- Born: 21 January 1919 Redfern, Sydney
- Died: 1987 (aged 67–68) Mumbai, India
- Other name: (Pat)
- Organizations: Building Workers' Industrial Union; Labor Council of New South Wales; Australian Council of Trade Unions;
- Political party: Communist Party of Australia; Socialist Party of Australia;

= Pat Clancy (trade unionist) =

Australian trade unionist (1919–1987)

Patrick Martin Clancy (21 January 1919 - 24 July 1987) was an Australian trade unionist and communist.

Clancy was born at Redfern in Sydney to grocer Denis Edward Clancy and Olive, née Kitchen. He attended St Peter's De La Salle School in Surry Hills, leaving at the age of 14 to work in a boot pattern factory. He was briefly apprenticed in the printing industry before working in a battery factory. He played rugby league with the junior Balmain Tigers in 1936 and was also an amateur boxer. In 1937, he won 22s 6d in a professional fight at Leichhardt, which allowed him to afford a fare to Port Kembla where he was apprenticed as a bricklayer. The 1938-39 dispute over exporting pig-iron to Japan, and the 1940 strike, raised his political awareness.
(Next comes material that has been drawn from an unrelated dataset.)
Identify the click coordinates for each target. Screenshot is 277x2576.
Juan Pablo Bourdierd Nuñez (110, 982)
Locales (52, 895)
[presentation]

On 10 August 1940, he married machinist Alma May Thomas at St Francis Xavier's Catholic Church in Wollongong.

Clancy joined the United Operative Bricklayers' Trade Union Society in 1941 and was elected to the committee in 1942. He became secretary of the South Coast district council of the Building Workers' Industrial Union (BWIU) in February 1943. After studying Marxism with the intention of converting his socialist wife to Catholicism, he became a Marxist himself and joined the Communist Party of Australia in 1943. He was also elected to the Labor Council of New South Wales, becoming a vice-president.

After his election as a state organiser of the BWIU in 1944, Clancy moved to Revesby, and continued his involvement in the Communist Party. He became assistant secretary of the BWIU in 1947 and secretary in 1953, ultimately rising to become federal secretary in 1973. He was a building group representative on the Australian Council of Trade Unions' executive from 1970 to 1973 and 1975 to 1979. He retired as federal secretary in 1985 and became honorary chair of the union's international department. He had become completely blind in 1980 as a result of diabetes.

Clancy contested numerous elections for the Communist Party, and was on the central committee executive during the 1968 split after the Soviet Union's invasion of Czechoslovakia. He resigned from the party in 1971, and in December of that year became president of the new Socialist Party of Australia. Disagreement among members led to his removal and resignation from the party in 1983. Attempting to reunite the far left, he formed the Association for Communist Unity in 1984.

Clancy's interest in classical music saw him serve from 1973 to 1978 as the trade union representative on the board of the Australian Opera, and he was a passionate supporter of the South Sydney Rabbitohs. He was awarded the Order of People's Friendship by the Soviet Union in 1979 and was included on the New South Wales Labor Council's list of leading unionists in 1980. He died of a heart attack in 1987, at Mumbai in India, while returning from a peace conference in Mongolia.